当時の首相ヘルムート・コールの考えにより、ここにはケーテ・コルヴィッツの『ピエタ』が設置されていますが、このことは当時大変大きな論争を巻き起こしました。


1914年に第一次大戦で失った息子の死を昇華させるため、1938年にこの「母と子」と名付けられた作品が制作されました。実はコルヴィッツのオリジナルは、大きさがたったの38センチ(オリジナルはベルリンのケーテ・コルヴィッツ美術館収蔵)。ノイエ・ヴァッへに設置されている複製では、高さが150センチまで拡大されています。足下には「戦争と暴力統治による犠牲者のために (Für die Opfer von Krieg und Gewaltherrschaft)」と碑文があります。

論争の焦点は何だったのでしょうか。

ひとつめは碑文の文面「戦争と暴力統治による犠牲者」が、犠牲者と加害者を同等に扱っているとも理解できるという点でした。例えば、ナチス高官も上からの命令に従っただけの犠牲者と考えることも可能だということです。

そしてふたつめはコルヴィッツの作品に見られる「ピエタ」という図像パターンにあります。このイコノグラフィーがキリスト教特有のものだということで、他の宗教を排除するという意味で排他的と考えられます。しかもユダヤ人に殺害されたキリストの死を悲しむ像で第二次世界大戦で大量殺害されたユダヤ人の死を追悼するとはいかがなものか、という批判です。

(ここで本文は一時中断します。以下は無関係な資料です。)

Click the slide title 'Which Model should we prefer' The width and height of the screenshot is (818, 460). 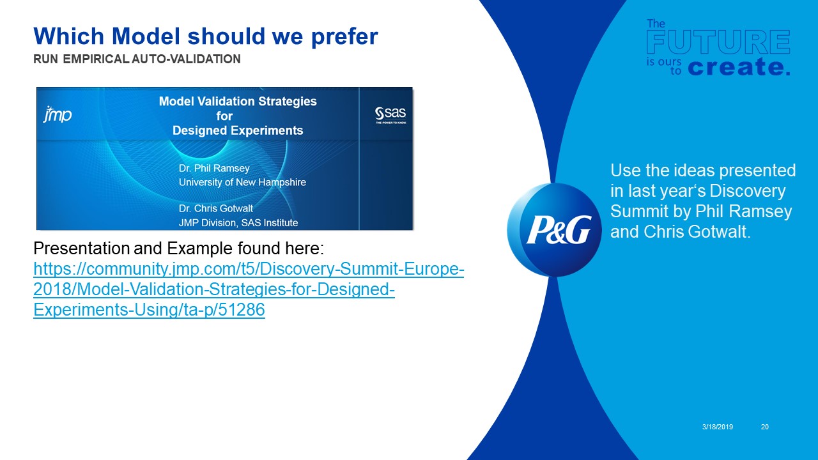point(205,36)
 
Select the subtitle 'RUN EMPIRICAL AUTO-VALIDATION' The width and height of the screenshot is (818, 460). point(137,59)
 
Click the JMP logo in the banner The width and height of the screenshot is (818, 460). point(58,115)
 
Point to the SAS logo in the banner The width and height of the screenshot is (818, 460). point(390,115)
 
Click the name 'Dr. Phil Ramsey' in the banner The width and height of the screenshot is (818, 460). point(214,168)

特に影響を及ぼしたのが、以下のツァイト紙(1998年13号)の記事でした。

»Denn die Pieta schließt sowohl die Juden aus wie die Frauen, die beiden größten Gruppen der unschuldig Umgebrachten und Umgekommenen des Zweiten Weltkrieges. Dies ist antijüdisch: Hinter der Trauer um den Leichnam Christi lauern jene seit dem späten Mittelalter bösartig visualisierten Juden, die den Gottessohn ermordet hätten. Und hinter der sichtbar überlebenden Mutter rufen Millionen vernichteter, ermordeter oder vergaster und verschwundener Frauen: Und wer gedenkt unser? Ein doppelter Mißgriff mit Folgen, die sich aus einer deshalb auch ästhetisch zweitrangigen Lösung zwingend ergeben. Der Denkfehler gebiert ästhetische Mißgestalten.« (Reinhart Kosselick; Die Zeit; 1998, Nr. 13)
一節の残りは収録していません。